6 Symptoms of a Rotator Cuff Tear

Located in the shoulder joint, the rotator cuff is a group of muscles and tendons that basically help keep your arm in place. The rotator cuff also allows you to move, lift, and turn your arm. Because it is such an important part of the body, any type of injury to the area or unidentified pain is definitely a cause for concern. For the most part, people who work in fields that require repetitive use of the arm and shoulder are more prone to injury in this part of the body. This typically extends to athletes, but it may also include carpenters, painters, construction workers, and other people who use the joint over and over again. Beyond repetitive use, the older you are, the more likely you are to experience a rotator cuff tear — especially in your dominant arm. You may also develop a tear from a single incident, such as a fall or motor vehicle accident. Underlying conditions, such as poor blood flow or bone spurs can contribute to the problem as well.
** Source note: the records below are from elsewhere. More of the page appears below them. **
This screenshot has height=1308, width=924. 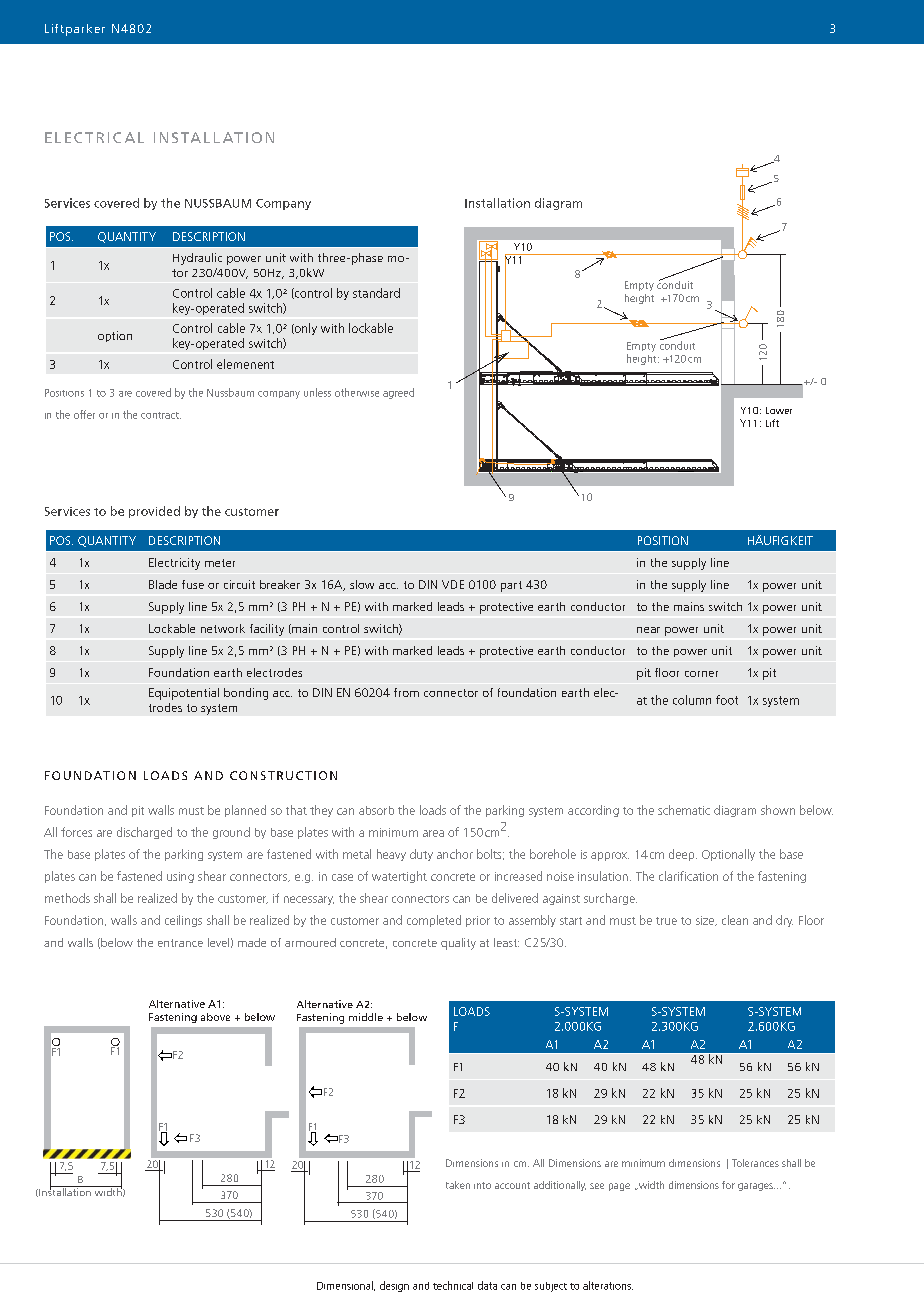 What do you see at coordinates (511, 586) in the screenshot?
I see `part` at bounding box center [511, 586].
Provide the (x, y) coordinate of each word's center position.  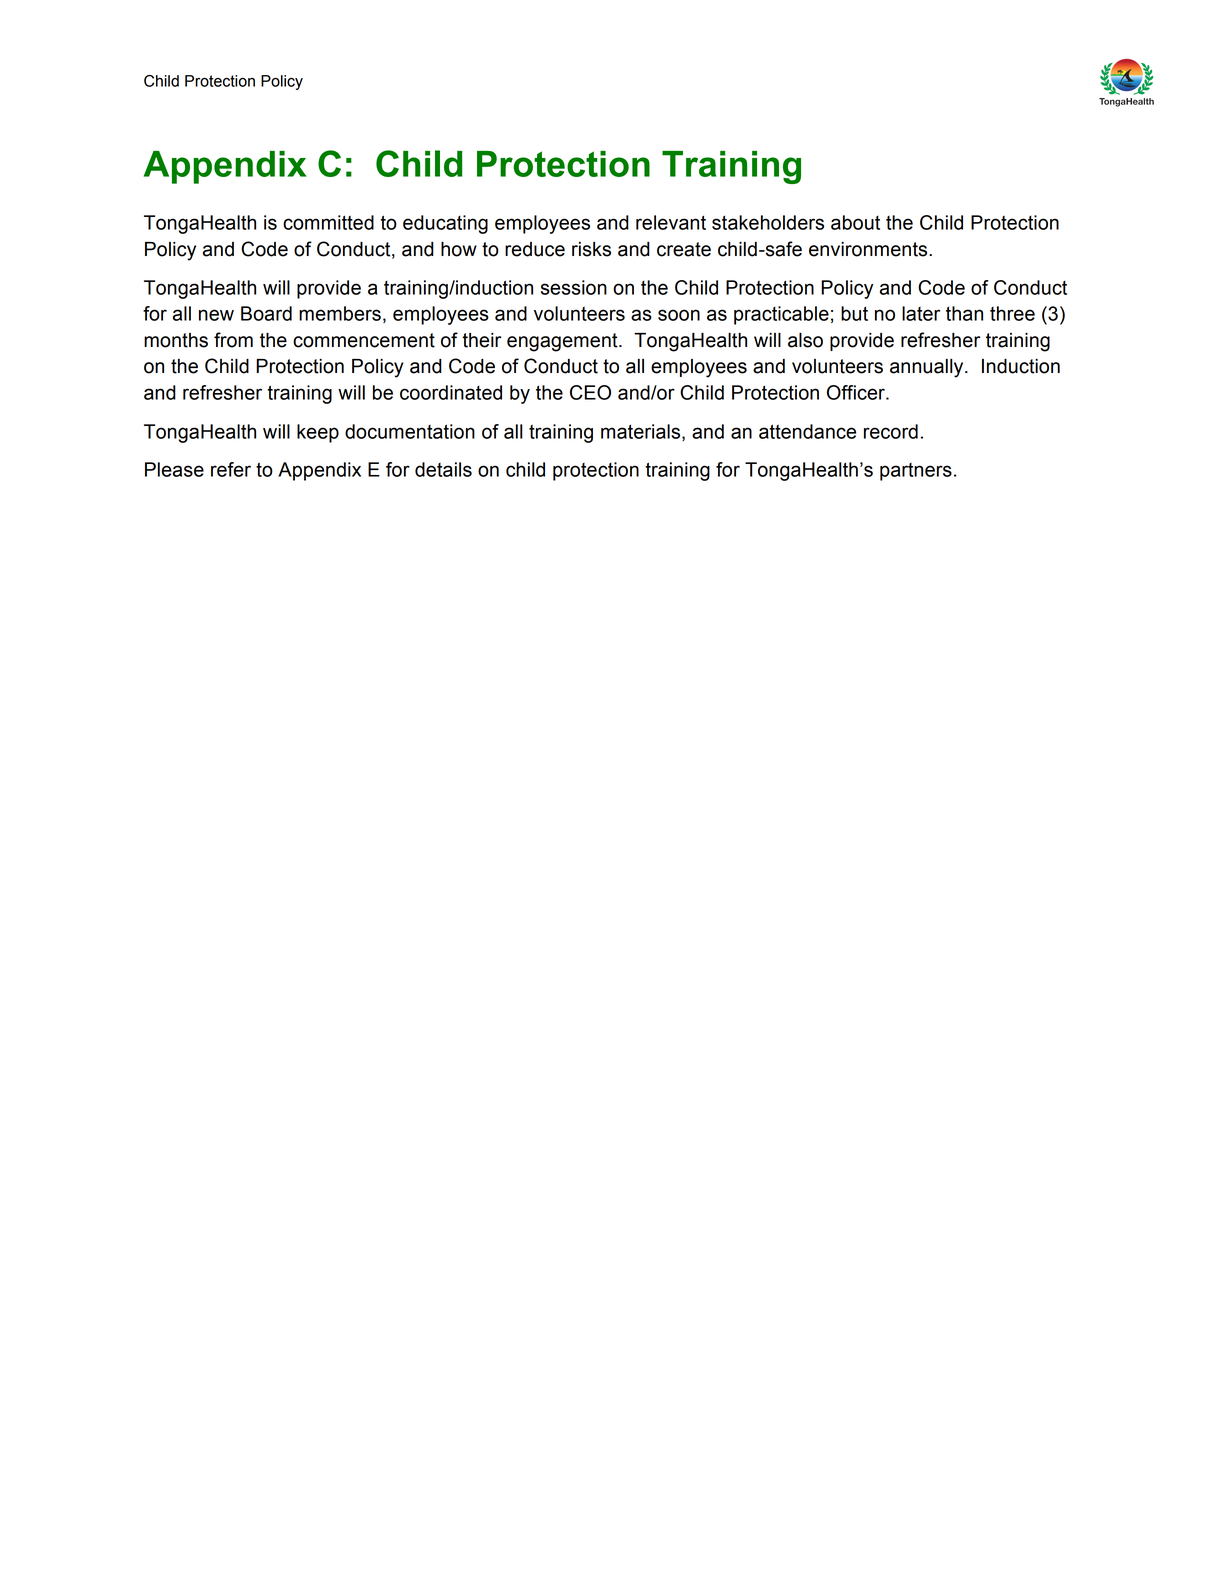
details (443, 469)
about (855, 222)
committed (328, 222)
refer (231, 469)
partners (916, 472)
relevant (671, 222)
If you suspect you have a problem with your rotator cuff, it’s important to seek medical care as soon as possible so that the issue doesn’t become worse. The following symptoms are the most common signs of a rotator cuff tear.

1. Shoulder Pain

Pain in any part of the body is often the first sign that something isn’t right, and the rotator cuff is no different. If you experience any pain in your shoulder, you want to have it checked out by a doctor as soon as possible. Unfortunately, the type of pain in the shoulder may vary from person to person and injury to injury. For example, one person may experience a constant dull ache, no matter what type of activity he or she is performing, while someone else may only find that it’s painful when they’re performing activities that require them to reach their hands over their heads. The shoulder pain may also be so severe that it affects your ability to sleep at night, especially when lying on the side of the suspected tear. The pain from a rotator cuff tear can linger, or it may come in spurts of severe shooting pain. Either way, it can interfere with your ability to perform daily tasks. Keep in mind that the way you injured your rotator cuff can also impact the type of shoulder pain you experience. Be sure to tell your doctor as much as possible about the level and severity of pain when you go in for an exam.